Волаглион. Мой господин. Том 1 — страница 15 из 32

Фруктовый аромат возвращается. Неужели я никогда больше не увижу персиковых садов дяди, не искупаюсь в море, не сяду за руль автомобиля? Разве что по двору кататься.

Ну, тоже неплохо. Рона перееду.

За месяц, проведенный в доме, так и не разузнал, как выбраться, не нашел ни одну лазейку, никакой информации, за исключением того, что мое сердце по-прежнему одиноко пульсирует в подвале. Но знаете, я не теряю надежды выбраться. Такой вот я мечтательный идиот...

Истошный крик заставляет нас подпрыгнуть.

Я давлюсь вином, задыхаюсь и кашляю. Иларий колотит меня по спине. Смешно, ей-богу. Будто я могу умереть.

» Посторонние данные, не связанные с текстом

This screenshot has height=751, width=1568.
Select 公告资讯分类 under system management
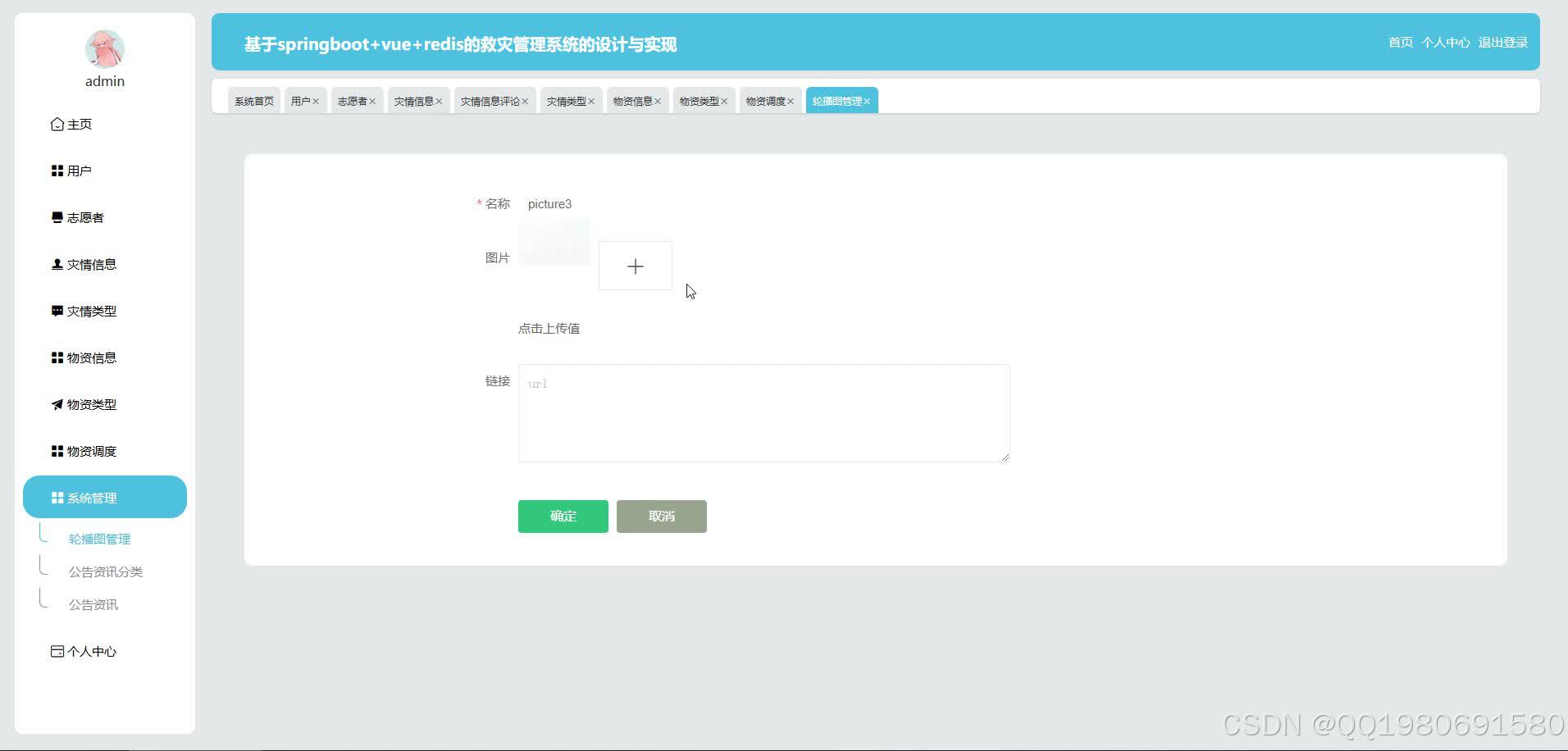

К стенаниям из подвала мы уже привыкли. Сара пытает наемника, так как понятия не имеет, кто нанял его. Желать ее смерти может весь город. Как угадать? Сосед? Или глава города? Любой, знающий об убийствах, будет желать ведьме смерти, раз гражданское правосудие над ней не властно.

Снова крик.

Я вздрагиваю. Человек я жалостливый, да и звук особый из гортани, когда язык отрезан. Жутковато. И наемник, и Сара уже совсем отчаялись, надо бы проведать их, ради интереса, да и Илария оставить одного с мыслями, звенящими такой пустотой, какая не водится в глубоких пещерах.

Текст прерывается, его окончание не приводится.